WHAT YOU ARE ASKED TO DO
Scan the data below. Pull out each line where "agent" occurs.
(Beginning of SOURCE MATERIAL)
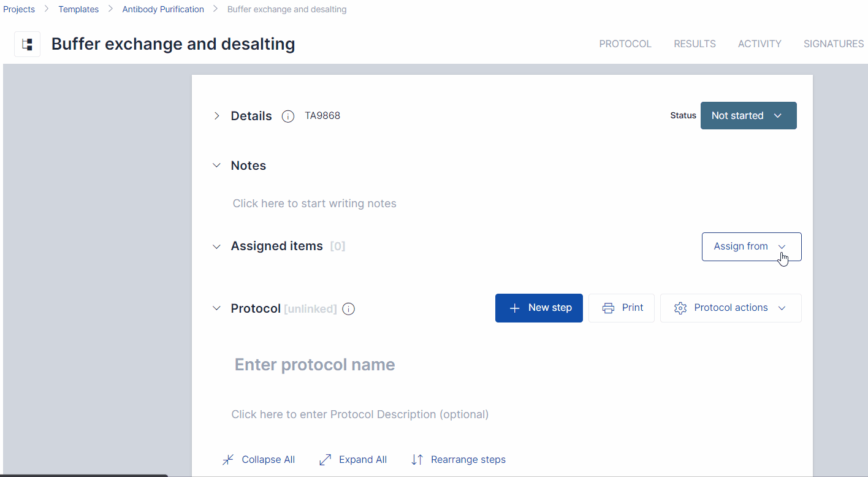Collapse the Assigned items section

216,246
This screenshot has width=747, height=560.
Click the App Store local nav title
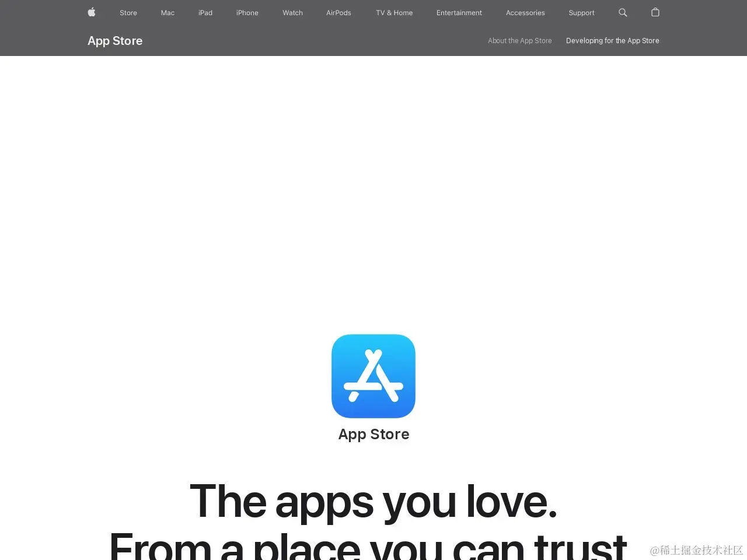pyautogui.click(x=115, y=41)
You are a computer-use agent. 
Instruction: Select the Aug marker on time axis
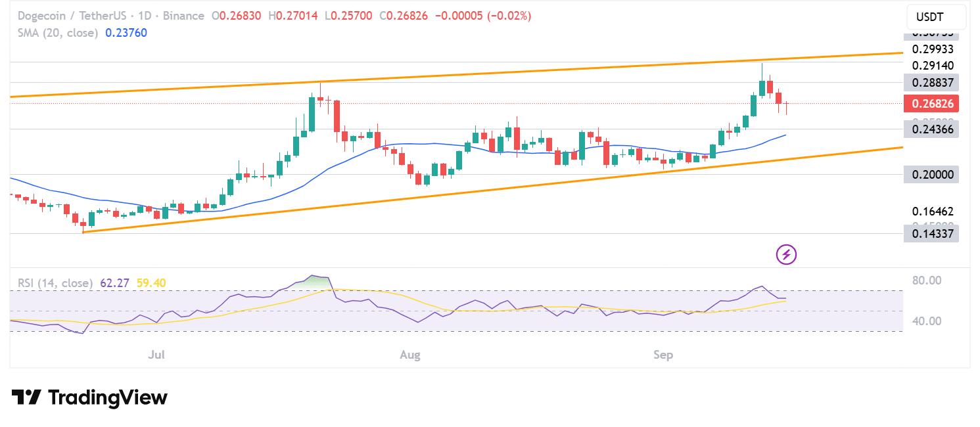[410, 355]
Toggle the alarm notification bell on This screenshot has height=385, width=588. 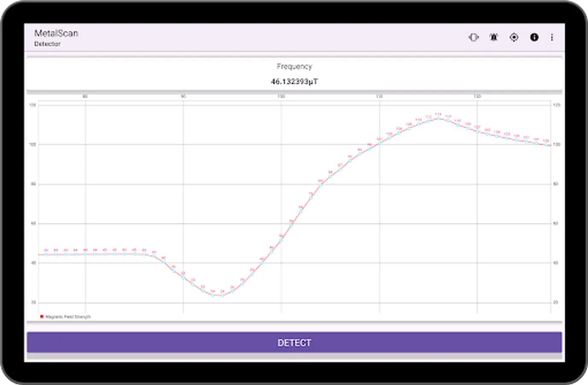[x=493, y=37]
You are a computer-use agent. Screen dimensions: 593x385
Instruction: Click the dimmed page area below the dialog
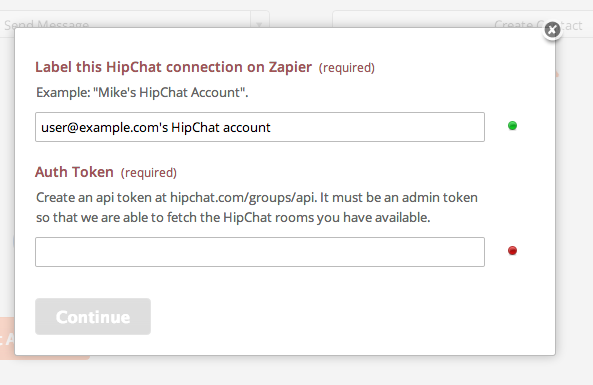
(End of SOURCE MATERIAL)
ANSWER BELOW
You are a computer-use agent. 
You are a computer-use agent. Screen dimensions: 593x385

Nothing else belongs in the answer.